The nice thing is that we see Petrunya change from a sheep to a wolf, something related to a story told by the interrogating police officer, about a sheep disguised as a wolf. But then she turns the story around in the final scene.
Petrunija is a perfect example of a "loser" in the beginning, but she becomes calmer and calmer as the story progresses. We see her grow to become a better woman out of it after this experience. Notwithstanding (I must admit) that I had expected some police brutality while she was held in "for her protection" custody, but there was none of it. And neither is there any trace of corruption, albeit common in many East-European police forces (I know that Macedonie is no ex-Sovjet country, but still I cannot avoid thinking of the many ex-USSR movies that I've seen).
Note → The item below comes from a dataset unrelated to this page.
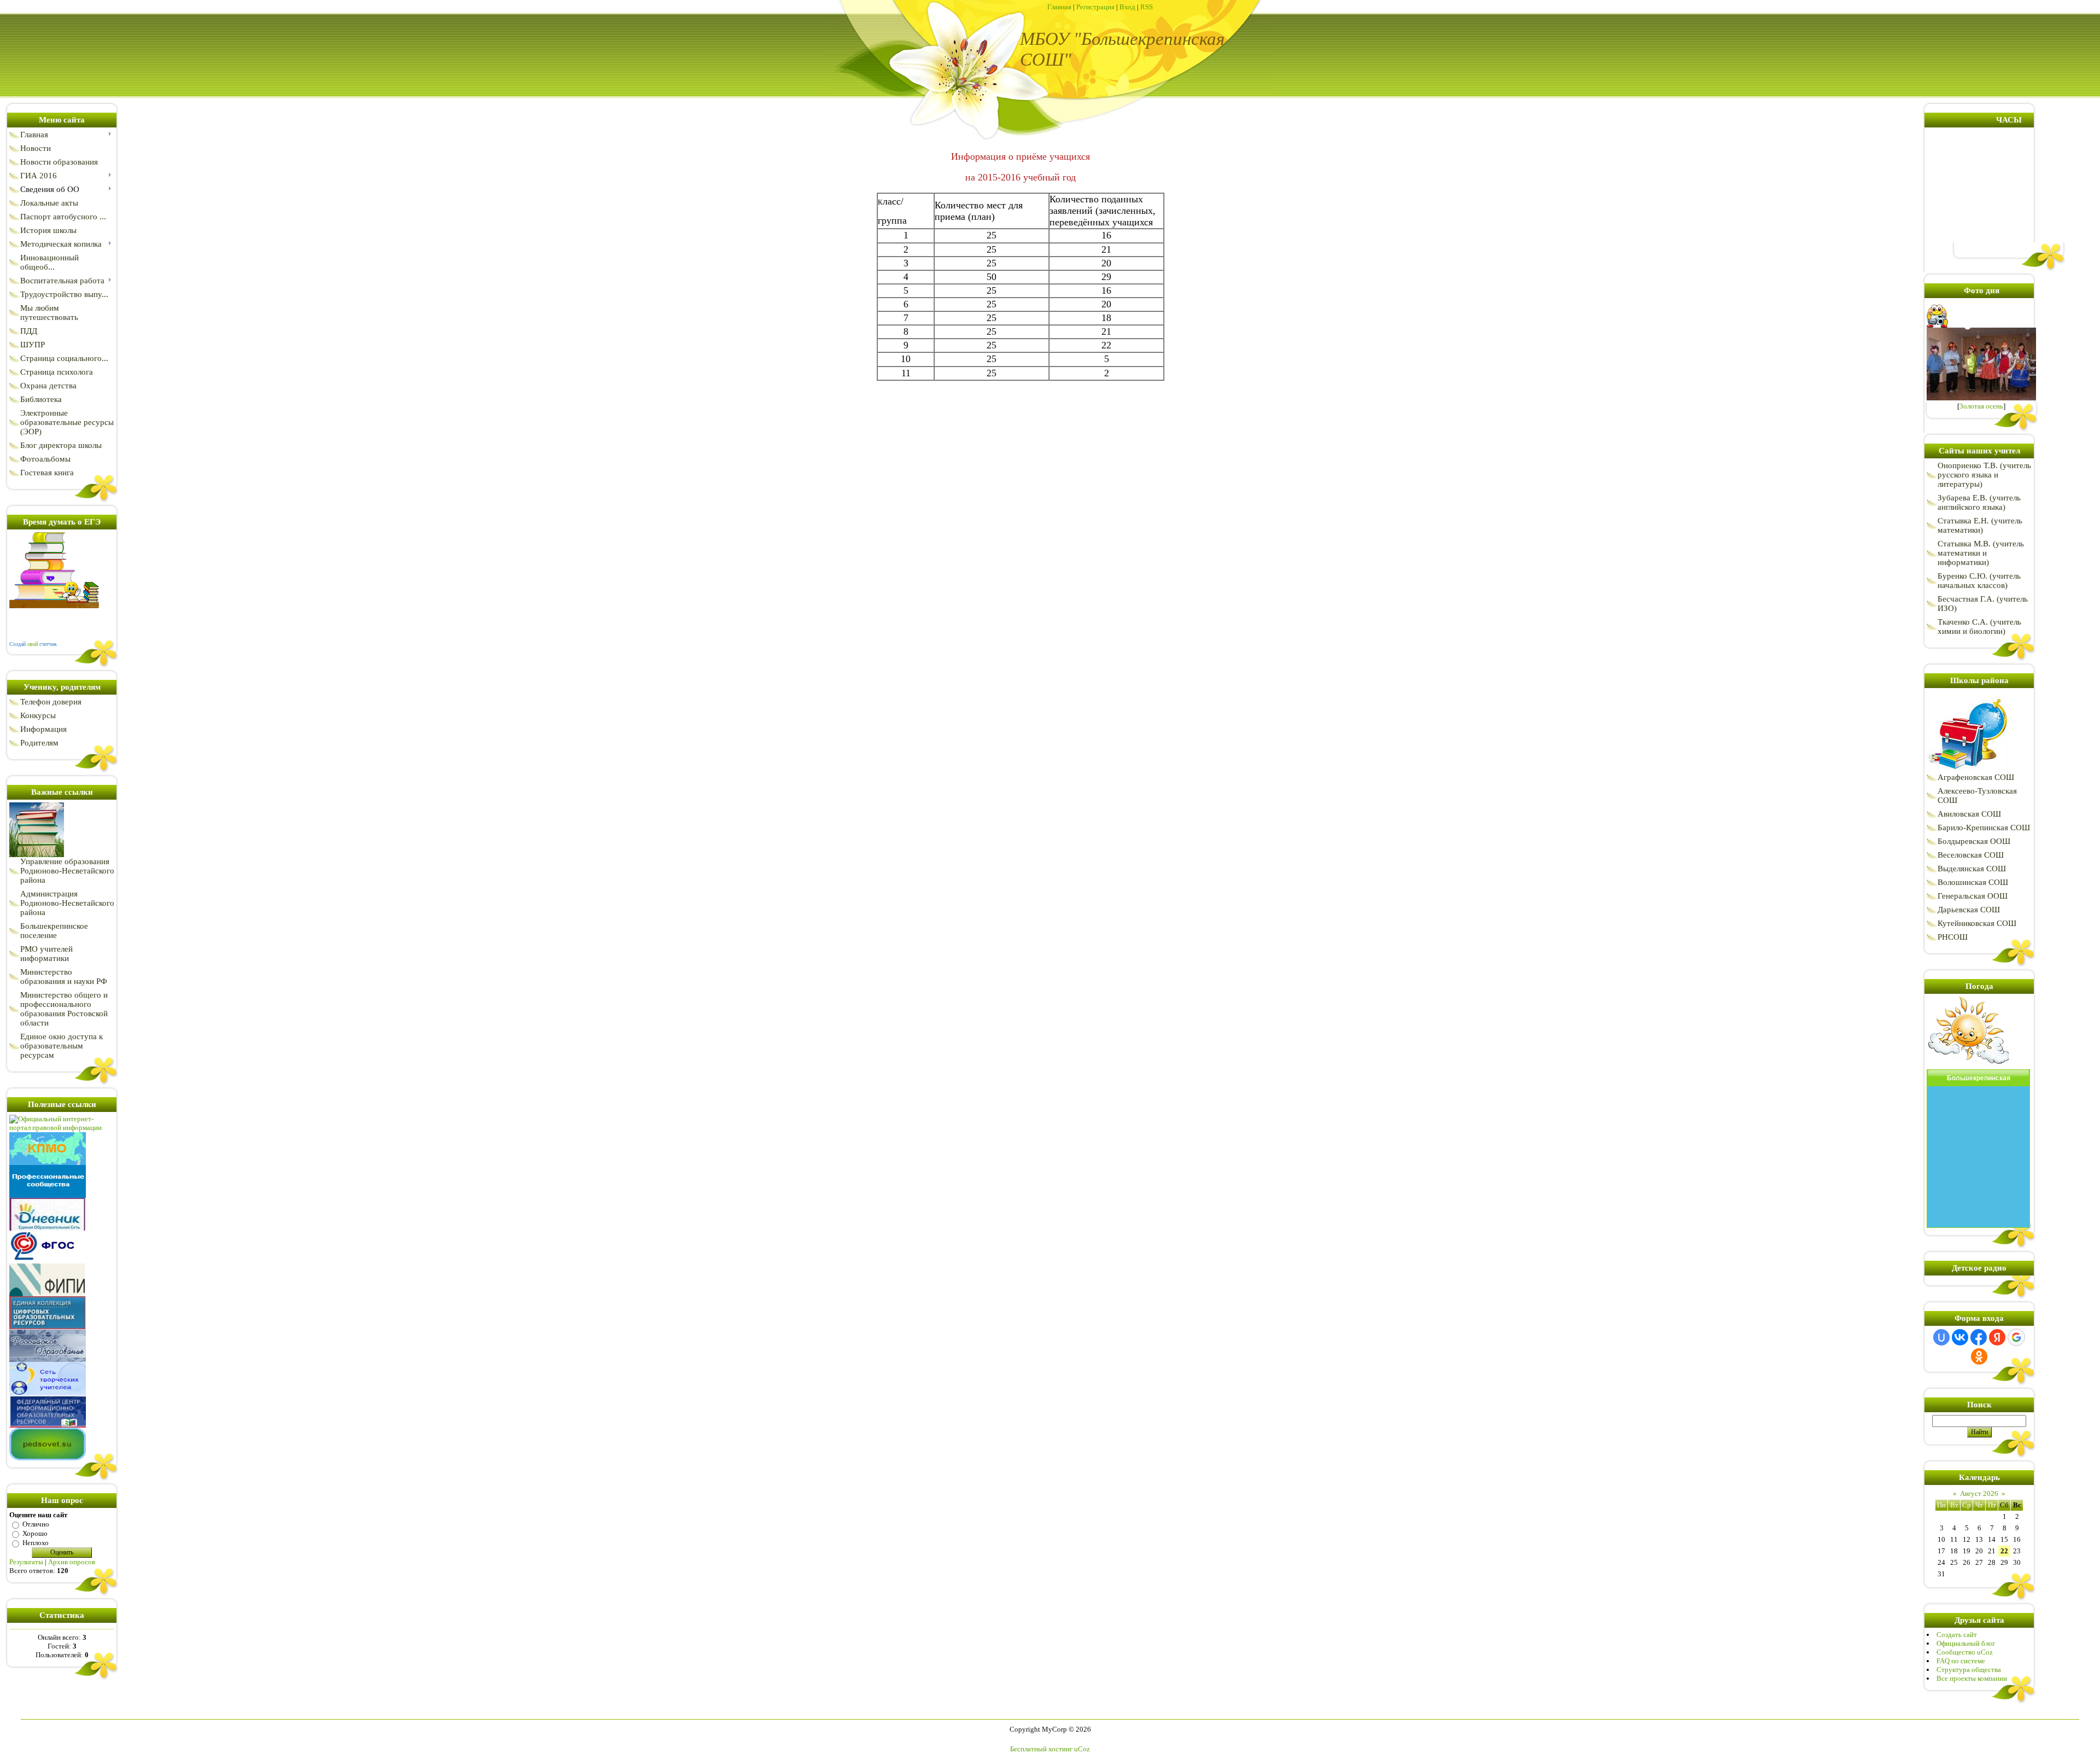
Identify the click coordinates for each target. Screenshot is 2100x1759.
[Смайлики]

All in all, while covering several interesting topics as side dishes on the menu, the fact that Petrunya rises to the challenge and comes out of it as a better version of herself, is the main course of this story. Unattractive as she is from the outset, the process she goes through is richer with developments than could be assumed from the synopsis. So ignore the uninviting title of this movie, and book tickets for it at your earliest convenience.